Tag: pet insurance

Pet Insurance: All About Excess

Pet Insurance: All About Excess

So you’ve made the decision to take out pet insurance – fantastic. You can now be assured your beloved pet is covered should the worst happen, and you can provide for them in case of an emergency. Obviously, you’ve made the right decision. Find more information about Petplan insurances here!

Unfortunately, the process isn’t quite over yet. It’s not advisable to just sign up to the first pet insurance policy you see; in fact, that’s a sure fire way to ensure you end up being ripped off. Like any other type of insurance, pet insurance has its pitfalls and problems you need to avoid, and arguably the biggest of these is the issue of excess.

Huh? Excess?

If you’ve ever taken out any kind of insurance cover before, you might be familiar with excess. It tends to apply across the board, no matter what you’re actually insuring – but that doesn’t make it any less pleasant. Essentially, the excess is a nominal amount you pay if you need to use your insurance to pay for something. For example, if your cat gets injured and requires an operation to reset a bone, you’re going to want your insurance to pay for that. However, before the insurance company pays out, they will require you to pay the excess fee. You’ll usually have to pay this fee by debit or credit card, and then the company will take over and liaise with your vets to pay the full bill.

The Good Side

One of the great things about excess is that it can help lower your yearly or monthly pet insurance premium.
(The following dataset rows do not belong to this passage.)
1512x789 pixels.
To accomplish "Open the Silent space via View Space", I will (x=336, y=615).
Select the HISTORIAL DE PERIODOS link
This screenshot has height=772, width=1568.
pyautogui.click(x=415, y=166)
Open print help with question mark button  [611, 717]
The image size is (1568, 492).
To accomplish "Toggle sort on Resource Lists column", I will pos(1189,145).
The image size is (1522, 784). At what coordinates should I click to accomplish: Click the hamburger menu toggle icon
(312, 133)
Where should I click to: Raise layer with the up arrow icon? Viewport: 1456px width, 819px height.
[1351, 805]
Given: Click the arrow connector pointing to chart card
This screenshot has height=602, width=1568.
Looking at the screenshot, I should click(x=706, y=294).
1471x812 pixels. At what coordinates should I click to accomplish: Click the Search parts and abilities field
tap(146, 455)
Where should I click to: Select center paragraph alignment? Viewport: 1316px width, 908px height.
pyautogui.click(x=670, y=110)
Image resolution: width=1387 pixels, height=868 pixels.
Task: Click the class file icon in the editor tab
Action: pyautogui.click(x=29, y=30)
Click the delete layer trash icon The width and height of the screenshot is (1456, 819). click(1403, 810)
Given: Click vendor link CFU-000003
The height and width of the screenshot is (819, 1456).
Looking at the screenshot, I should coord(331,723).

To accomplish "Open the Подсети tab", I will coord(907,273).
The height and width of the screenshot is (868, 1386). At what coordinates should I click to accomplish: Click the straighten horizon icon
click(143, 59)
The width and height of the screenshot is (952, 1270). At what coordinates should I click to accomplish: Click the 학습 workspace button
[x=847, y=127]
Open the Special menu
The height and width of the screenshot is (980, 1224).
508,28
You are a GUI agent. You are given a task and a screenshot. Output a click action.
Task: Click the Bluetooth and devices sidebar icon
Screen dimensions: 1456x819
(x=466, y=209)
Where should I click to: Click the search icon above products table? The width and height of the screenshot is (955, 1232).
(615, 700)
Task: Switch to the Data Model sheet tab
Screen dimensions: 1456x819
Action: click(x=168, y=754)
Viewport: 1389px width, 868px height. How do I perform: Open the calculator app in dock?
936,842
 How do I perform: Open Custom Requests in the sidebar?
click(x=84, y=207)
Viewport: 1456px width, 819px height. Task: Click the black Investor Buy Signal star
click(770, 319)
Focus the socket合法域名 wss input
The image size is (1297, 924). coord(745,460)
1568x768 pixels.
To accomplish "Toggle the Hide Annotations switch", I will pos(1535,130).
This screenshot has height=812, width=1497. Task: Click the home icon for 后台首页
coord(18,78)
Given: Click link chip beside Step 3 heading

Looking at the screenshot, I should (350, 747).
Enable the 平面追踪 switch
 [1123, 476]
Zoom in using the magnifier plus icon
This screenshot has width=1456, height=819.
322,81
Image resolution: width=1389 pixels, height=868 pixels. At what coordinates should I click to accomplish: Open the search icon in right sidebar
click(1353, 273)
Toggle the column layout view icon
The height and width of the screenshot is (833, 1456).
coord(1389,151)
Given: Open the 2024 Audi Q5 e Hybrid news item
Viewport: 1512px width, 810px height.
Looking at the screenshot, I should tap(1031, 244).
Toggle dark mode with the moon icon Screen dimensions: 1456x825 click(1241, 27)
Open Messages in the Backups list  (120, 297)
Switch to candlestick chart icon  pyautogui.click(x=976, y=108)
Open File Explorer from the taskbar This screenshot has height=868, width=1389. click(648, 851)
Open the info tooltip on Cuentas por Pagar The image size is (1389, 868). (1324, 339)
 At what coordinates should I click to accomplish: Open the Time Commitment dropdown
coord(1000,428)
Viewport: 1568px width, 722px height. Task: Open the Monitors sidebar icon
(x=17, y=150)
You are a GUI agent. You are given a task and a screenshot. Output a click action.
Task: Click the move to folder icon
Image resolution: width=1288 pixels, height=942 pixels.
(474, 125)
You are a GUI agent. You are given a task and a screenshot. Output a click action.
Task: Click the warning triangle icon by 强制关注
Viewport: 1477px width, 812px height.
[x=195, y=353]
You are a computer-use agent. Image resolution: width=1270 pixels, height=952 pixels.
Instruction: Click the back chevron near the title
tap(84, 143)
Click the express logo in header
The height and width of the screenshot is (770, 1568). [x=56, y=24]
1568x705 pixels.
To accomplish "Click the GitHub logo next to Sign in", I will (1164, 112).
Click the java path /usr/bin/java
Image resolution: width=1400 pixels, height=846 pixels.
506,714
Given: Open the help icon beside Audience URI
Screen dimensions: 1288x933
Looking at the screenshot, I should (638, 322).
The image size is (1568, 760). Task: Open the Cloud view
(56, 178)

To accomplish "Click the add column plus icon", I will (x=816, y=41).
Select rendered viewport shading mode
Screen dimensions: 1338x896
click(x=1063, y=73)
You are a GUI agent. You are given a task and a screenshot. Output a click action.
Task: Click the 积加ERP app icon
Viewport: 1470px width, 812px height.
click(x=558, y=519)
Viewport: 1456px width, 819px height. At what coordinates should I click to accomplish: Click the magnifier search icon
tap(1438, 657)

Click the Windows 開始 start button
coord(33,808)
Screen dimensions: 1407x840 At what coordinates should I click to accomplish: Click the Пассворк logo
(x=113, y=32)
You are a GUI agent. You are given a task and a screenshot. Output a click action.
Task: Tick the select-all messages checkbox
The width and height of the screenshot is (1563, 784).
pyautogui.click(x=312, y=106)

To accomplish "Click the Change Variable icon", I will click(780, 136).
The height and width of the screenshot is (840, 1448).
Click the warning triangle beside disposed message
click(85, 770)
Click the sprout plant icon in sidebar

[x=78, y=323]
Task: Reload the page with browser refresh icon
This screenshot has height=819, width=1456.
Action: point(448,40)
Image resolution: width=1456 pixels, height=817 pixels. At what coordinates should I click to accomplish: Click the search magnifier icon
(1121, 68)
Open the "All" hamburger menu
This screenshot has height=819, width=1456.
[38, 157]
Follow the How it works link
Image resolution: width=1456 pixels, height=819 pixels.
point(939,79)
Most insurance policies will have a default amount of excess – anything around 25 / $35 is usual – which you have to pay no matter what, but if you’re willing to agree to an excess above that standard amount, your premium should be lower.

However…

Before you go signing up for the most significant excess amount you can so you can save money on your regular payments, think for a moment.

One of the main reasons people purchase pet insurance is so they can be sure that they’re going to have the money available should their pet need it in case of illness and emergency. If you agree to an excess of, say, 250 / $300 – can you be sure you’ll have that amount every time at concise notice? Because if you can’t, then you won’t be able to pay the excess, and that means your insurance company won’t pay the vet bills.

Your Situation

What to do with this fee depends on your situation. If you are generally financially solvent and could afford a one-off short notice payment of around 100 / $150, then, by all means, set your excess to that amount. It might be worth saving that money in a particular bank account, just in case, it’s needed.